Chapitre. II
LE SECTEUR AGRICOLE ET LA CROISSANCE ECONOMIQUE
Il existe une certaine unanimité au sein des
économistes sur l'importance du secteur agricole dans une
économie en développement. De la pensée des physiocrates
jusqu'aux écrits des auteurs contemporains, le secteur agricole demeure
un pilier important sur lequel doit s'appuyer tout décollage de
l'économie. Les historiens font d'ailleurs remarquer que dans de
nombreux pays dits développés d'aujourd'hui, la révolution
agraire a été un préalable à la révolution
industrielle. Cette vision justifie la place centrale qu'occupe l'agriculture
dans la théorie du développement. De nombreux auteurs de ce
courant de pensée tels LEWIS (1955), HIRSCHMAN (1958), FEI et RANIS
(1964), ou encore MELLOR (1966) y ont consacré des écrits
importants. Et même en cette période du 21e
siècle, la mise en oeuvre de politiques agricoles efficaces par la FAO
demeure une condition nécessaire à l'éradication de la
faim et la réduction des inégalités dans les pays du
monde.
L'analyse de l'impact du secteur agricole sur la croissance et
le développement économique se fait suivant plusieurs points de
vue dans la littérature économique. Les premiers auteurs de la
théorie du développement lui assignaient un rôle "passif"
dans l'économie. LEWIS (1955), HIRSCHMAN (1958), RANIS et FEI (1964)
pour ne citer que ceux-là, le situent en amont des activités des
autres secteurs de l'économie qui impulsent réellement le
développement. L'agriculture doit fournir au reste de l'économie
les ressources dont il a besoin pour son fonctionnement.
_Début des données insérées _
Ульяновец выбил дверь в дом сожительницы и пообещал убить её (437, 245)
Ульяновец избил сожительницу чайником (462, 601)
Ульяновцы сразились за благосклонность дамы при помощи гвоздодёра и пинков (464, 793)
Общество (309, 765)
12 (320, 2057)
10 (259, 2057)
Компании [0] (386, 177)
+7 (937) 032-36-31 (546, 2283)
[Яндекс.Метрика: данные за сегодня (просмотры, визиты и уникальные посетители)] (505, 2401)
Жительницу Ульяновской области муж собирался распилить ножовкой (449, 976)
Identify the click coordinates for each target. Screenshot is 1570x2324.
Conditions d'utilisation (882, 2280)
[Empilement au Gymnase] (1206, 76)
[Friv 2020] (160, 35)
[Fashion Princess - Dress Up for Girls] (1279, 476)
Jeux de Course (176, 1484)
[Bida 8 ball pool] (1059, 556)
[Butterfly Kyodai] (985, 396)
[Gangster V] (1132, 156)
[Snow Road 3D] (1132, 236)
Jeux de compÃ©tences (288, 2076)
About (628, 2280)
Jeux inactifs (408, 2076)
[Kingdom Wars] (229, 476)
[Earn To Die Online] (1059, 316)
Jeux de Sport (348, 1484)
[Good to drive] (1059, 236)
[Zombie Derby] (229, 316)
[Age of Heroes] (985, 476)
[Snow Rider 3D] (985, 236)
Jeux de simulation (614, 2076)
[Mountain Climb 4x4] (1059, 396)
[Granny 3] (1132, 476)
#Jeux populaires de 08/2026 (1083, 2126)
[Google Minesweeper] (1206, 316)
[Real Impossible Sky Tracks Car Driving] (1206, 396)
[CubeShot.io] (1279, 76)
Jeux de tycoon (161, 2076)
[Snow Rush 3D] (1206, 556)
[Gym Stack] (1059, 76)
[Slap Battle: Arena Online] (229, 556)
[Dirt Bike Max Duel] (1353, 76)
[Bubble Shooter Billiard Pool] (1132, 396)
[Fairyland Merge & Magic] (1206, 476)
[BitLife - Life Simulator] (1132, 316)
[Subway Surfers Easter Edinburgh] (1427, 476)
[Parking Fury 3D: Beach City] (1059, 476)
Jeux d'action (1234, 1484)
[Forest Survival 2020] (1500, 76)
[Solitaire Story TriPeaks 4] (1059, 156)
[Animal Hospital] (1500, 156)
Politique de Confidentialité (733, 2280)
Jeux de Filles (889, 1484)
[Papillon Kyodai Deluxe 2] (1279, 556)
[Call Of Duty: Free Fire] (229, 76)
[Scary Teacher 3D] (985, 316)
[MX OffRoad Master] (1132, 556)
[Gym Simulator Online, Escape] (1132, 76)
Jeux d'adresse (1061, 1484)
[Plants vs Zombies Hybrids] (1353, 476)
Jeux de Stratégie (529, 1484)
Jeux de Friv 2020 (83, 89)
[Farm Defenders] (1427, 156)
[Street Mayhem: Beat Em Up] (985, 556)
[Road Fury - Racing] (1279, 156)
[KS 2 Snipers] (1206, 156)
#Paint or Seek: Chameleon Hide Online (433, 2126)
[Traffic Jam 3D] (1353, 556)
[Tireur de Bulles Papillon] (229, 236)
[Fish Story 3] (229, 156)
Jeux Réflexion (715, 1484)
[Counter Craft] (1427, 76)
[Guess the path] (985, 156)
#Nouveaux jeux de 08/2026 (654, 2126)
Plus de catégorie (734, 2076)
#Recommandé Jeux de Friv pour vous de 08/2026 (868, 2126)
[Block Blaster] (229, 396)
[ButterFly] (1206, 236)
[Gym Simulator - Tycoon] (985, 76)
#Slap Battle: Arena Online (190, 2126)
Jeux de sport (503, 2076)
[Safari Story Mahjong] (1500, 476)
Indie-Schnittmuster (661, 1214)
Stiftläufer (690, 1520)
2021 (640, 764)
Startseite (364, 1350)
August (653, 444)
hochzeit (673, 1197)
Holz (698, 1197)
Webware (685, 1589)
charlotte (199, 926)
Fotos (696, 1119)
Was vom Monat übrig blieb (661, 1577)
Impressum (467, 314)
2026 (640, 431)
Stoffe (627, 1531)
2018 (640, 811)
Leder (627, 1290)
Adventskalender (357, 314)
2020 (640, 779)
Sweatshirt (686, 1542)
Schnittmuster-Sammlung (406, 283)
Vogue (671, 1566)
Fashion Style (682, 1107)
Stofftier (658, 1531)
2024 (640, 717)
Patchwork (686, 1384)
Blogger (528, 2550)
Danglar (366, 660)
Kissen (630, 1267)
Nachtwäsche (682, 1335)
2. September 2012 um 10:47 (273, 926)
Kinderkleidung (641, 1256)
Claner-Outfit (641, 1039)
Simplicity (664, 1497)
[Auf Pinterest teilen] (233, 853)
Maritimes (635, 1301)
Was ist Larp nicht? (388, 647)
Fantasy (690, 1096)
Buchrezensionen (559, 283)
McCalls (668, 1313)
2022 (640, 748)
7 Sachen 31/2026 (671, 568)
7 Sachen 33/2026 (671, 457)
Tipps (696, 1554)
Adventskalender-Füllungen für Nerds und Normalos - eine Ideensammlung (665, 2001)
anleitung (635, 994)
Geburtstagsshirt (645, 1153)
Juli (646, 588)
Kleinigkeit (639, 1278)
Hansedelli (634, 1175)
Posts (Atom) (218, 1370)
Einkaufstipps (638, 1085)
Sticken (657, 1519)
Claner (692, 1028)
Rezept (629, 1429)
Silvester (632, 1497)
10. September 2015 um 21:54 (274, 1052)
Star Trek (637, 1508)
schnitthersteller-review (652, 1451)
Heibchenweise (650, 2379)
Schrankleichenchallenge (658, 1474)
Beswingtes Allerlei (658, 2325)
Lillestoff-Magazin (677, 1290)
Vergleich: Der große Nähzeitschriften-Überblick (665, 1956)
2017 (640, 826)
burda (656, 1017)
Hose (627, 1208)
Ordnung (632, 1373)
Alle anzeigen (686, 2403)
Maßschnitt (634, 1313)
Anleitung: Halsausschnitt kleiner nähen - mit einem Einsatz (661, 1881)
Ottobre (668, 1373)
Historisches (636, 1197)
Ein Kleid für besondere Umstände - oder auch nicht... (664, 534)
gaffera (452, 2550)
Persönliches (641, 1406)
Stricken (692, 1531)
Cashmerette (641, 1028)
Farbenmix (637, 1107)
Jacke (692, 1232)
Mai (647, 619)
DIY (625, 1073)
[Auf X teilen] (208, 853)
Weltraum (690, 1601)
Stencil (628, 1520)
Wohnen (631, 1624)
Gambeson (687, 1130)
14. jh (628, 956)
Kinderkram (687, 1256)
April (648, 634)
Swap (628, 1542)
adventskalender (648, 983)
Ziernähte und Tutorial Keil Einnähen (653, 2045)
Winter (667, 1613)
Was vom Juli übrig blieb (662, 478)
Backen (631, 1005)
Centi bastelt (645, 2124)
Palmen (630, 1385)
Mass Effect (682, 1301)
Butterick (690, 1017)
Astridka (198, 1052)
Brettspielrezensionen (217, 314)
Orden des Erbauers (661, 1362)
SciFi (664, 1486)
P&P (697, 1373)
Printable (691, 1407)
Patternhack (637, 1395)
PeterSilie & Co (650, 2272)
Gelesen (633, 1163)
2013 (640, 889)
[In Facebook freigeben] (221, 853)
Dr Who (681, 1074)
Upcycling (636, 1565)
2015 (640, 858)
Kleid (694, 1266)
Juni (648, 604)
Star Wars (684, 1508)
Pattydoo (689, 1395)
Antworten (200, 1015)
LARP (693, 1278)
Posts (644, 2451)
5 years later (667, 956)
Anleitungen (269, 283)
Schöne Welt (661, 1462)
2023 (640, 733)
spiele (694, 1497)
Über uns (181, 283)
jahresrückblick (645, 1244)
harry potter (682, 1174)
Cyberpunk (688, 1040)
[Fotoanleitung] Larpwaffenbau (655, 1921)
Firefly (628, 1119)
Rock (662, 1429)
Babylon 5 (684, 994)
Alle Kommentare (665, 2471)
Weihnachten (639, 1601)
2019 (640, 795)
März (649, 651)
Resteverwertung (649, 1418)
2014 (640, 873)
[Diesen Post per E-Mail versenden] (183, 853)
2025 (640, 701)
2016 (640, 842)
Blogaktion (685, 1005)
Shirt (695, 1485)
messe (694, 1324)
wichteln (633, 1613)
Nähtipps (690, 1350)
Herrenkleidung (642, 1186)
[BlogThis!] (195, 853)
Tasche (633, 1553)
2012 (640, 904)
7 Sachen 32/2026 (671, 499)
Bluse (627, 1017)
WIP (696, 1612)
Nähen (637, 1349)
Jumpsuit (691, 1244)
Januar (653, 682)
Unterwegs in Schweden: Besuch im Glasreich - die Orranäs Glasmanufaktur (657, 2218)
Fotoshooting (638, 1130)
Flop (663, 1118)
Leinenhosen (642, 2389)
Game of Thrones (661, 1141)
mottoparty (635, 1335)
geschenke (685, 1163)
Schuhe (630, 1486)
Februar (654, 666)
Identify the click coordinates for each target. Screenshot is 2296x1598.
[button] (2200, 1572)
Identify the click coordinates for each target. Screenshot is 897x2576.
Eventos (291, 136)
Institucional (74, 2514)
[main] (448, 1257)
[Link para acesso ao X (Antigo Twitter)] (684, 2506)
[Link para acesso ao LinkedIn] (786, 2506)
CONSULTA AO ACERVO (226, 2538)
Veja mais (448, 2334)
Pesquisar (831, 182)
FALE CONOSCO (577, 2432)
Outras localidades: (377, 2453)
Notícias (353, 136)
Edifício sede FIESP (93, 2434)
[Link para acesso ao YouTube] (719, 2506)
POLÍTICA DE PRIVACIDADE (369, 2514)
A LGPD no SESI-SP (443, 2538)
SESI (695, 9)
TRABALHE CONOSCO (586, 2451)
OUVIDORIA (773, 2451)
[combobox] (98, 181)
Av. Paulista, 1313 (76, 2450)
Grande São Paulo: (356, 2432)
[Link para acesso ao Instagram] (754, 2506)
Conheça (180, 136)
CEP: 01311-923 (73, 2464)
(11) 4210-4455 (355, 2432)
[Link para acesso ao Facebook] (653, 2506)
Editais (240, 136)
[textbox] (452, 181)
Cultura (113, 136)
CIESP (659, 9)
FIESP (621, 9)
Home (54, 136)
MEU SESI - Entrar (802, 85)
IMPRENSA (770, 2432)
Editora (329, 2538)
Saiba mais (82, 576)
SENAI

La part du secteur
agricole est ainsi vouée à la décroissance au fur et
à mesure que l'économie croît.
Mais, La notion d'une agriculture au service du
développement du reste de l'économie, réservoir de main
d'oeuvre et de capital à exploiter, recule de plus en plus devant celle
qu'il faut s'engager dans la voie du développement agricole pour
lui-même et que l'agriculture peut parfois s'avérer un secteur en
tête de l'économie, surtout en période d'ajustement
économique .Un développement du secteur
agricole en tant que secteur d'activité dans l'économie est
également un gage d'atteinte d'un niveau de développement
économique. La coexistence des secteurs urbain et rural ne
transparaît plus comme une aberration en ce sens qu'un
développement du secteur agricole permettrait de voir des
améliorations de niveau de vie dans le monde rural. Avant d'exposer plus
en détail ces différentes approches de l'impact de l'agriculture
sur la croissance de l'économie, il est opportun de définir ces
concepts.
2.1. Définition des
concepts
2.1.1 Agriculture
L'agriculture dans son acception large désigne
l' « ensemble des travaux transformant le milieu naturel pour la
production des végétaux et des animaux utiles à
l'homme ». En plus donc de la culture des végétaux,
sont également prises en compte les activités d'élevage,
de pêche et de chasse.
Du point de vue économique, l'agriculture
représente un secteur d'activité, une activité
génératrice de revenu à partir de l'exploitation des
terres, de la culture des animaux, etc. À ce titre, elle contribue
à la formation du revenu national et emploie de la main d'oeuvre. Les
principes d'économie politique peuvent donc s'appliquer à
l'agriculture afin de comprendre les différents mécanismes qui
concourent à son fonctionnement en tant qu'activité
économique. Il s'agit des mécanismes de production, de
maximisation du profit, de formation des prix, d'écoulement du produit,
etc. C'est un secteur d'activité doté d'un caractère
spécifique pour l'économie d'un pays ; il répond au
besoin le plus important de l'être humain : l'alimentation.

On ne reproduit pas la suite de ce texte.